PROBLEMS TO WORK ON.
A - For each statement below, say whether it agrees with the passage on malaria symptoms, answering yes or no and quoting the words of the passage that decide it. (i) In countries where malaria is frequent, residents often treat themselves without seeking diagnostic confirmation. (ii) Diagnosis of malaria depends on examining a urine sample. (iii) An enlarged spleen is listed among the possible physical findings.
B - In the passage on malaria symptoms, what term is given for self-treatment without diagnostic confirmation?
C - Transcribe the passage on malaria symptoms, starting at "In countries where cases" and ending at "- Enlarged spleen.".

More commonly, the patient presents with a combination of the following symptoms:
- Nausea and vomiting
- Body aches
- General malaise.
In countries where cases of malaria are infrequent, these symptoms may be attributed to influenza, a cold, or other common infections, especially if malaria is not suspected. Conversely, in countries where malaria is frequent, residents often recognise the symptoms as malaria and treat themselves without seeking diagnostic confirmation ("presumptive treatment").
Physical findings may include:
- Elevated temperature
- Enlarged spleen.
In P. falciparum malaria, additional findings may include:
- Mild jaundice
- Enlargement of the liver
- Increased respiratory rate.
Diagnosis of malaria depends on the demonstration of parasites on a blood smear examined under a microscope. In P. falciparum malaria, additional laboratory findings may include mild anaemia, mild decrease in blood platelets (thrombocytopaenia), elevation of bilirubin, elevation of aminotransferases, albuminuria, and the presence of abnormal bodies in the urine (urinary "casts").

Stored data entries:
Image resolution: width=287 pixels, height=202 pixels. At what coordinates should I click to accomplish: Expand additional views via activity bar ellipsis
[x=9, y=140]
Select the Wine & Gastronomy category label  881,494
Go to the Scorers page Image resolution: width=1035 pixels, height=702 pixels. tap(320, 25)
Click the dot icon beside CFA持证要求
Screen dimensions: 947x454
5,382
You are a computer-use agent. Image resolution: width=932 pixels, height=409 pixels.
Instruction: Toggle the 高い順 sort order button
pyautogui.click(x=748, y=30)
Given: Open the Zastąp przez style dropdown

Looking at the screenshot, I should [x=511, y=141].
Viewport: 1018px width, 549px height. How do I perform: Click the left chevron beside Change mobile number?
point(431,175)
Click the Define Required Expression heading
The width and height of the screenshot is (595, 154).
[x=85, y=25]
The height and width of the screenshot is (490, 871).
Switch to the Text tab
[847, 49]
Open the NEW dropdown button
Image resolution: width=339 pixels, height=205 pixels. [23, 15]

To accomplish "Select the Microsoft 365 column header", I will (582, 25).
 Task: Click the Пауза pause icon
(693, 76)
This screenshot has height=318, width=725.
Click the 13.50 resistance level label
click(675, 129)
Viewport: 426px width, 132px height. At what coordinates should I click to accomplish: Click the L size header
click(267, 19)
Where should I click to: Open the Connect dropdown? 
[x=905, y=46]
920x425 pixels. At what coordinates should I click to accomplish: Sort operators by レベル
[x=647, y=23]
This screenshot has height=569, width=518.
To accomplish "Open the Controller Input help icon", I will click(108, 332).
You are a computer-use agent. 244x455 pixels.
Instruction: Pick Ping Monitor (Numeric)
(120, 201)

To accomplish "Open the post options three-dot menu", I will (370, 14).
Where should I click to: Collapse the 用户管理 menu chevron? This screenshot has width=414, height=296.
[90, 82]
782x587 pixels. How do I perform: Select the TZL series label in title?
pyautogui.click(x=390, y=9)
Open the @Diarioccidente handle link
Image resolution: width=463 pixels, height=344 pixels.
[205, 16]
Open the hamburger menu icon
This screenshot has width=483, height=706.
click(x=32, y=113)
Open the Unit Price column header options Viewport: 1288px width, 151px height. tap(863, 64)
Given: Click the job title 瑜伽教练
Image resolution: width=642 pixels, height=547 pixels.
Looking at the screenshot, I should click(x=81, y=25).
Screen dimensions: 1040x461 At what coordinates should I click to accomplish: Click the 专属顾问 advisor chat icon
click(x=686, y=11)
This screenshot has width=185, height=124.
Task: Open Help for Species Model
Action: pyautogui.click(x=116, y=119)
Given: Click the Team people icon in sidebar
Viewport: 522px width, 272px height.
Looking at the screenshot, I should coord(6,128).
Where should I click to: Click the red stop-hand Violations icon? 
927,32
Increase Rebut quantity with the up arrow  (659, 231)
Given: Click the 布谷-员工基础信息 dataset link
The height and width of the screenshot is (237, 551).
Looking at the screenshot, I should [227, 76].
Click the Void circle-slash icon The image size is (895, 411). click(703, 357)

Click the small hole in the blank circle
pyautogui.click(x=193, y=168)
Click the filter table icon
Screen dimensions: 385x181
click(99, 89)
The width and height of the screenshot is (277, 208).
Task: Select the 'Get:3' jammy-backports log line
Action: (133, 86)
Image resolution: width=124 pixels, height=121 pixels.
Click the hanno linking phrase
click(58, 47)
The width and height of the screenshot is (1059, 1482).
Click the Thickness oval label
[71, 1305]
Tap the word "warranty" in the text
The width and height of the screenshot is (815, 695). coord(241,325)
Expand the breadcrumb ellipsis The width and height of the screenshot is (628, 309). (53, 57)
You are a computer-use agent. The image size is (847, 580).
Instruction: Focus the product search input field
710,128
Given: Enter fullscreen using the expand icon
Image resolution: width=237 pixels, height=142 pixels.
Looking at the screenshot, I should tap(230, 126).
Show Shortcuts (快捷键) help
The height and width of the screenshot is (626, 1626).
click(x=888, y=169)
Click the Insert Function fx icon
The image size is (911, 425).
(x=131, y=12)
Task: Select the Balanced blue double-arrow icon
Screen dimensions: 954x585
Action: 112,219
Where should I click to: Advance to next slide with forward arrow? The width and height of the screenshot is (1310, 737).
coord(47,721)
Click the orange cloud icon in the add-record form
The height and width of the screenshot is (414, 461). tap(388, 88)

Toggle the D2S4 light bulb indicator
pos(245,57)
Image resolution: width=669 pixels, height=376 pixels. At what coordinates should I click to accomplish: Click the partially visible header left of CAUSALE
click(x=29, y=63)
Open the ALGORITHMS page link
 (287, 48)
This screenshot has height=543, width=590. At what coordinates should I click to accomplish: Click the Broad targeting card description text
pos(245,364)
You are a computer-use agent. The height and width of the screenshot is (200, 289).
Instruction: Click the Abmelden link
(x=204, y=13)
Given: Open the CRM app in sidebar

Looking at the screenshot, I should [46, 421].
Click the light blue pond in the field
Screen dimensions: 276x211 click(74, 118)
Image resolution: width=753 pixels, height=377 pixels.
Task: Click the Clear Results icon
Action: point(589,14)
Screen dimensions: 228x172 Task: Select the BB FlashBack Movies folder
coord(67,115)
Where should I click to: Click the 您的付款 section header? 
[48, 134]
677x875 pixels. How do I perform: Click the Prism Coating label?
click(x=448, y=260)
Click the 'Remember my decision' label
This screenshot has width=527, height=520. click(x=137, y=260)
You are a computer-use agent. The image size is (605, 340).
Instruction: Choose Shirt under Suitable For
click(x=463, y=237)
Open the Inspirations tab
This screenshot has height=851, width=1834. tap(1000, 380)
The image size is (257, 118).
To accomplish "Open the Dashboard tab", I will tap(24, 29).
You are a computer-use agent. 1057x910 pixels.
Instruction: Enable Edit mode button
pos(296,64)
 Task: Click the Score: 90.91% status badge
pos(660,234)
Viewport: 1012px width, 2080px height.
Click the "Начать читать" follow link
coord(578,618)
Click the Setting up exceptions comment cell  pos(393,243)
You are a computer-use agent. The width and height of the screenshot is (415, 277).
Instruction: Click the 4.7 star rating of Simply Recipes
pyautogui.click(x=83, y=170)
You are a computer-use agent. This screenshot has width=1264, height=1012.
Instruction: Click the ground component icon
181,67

TASK RESULTS.
A -
(i) Yes: "residents often recognise the symptoms as malaria and treat themselves without seeking diagnostic confirmation"
(ii) No: "Diagnosis of malaria depends on the demonstration of parasites on a blood smear examined under a microscope."
(iii) Yes: "Enlarged spleen."

B - Presumptive treatment.

C -
In countries where cases of malaria are infrequent, these symptoms may be attributed to influenza, a cold, or other common infections, especially if malaria is not suspected. Conversely, in countries where malaria is frequent, residents often recognise the symptoms as malaria and treat themselves without seeking diagnostic confirmation ("presumptive treatment").
Physical findings may include:
- Elevated temperature
- Enlarged spleen.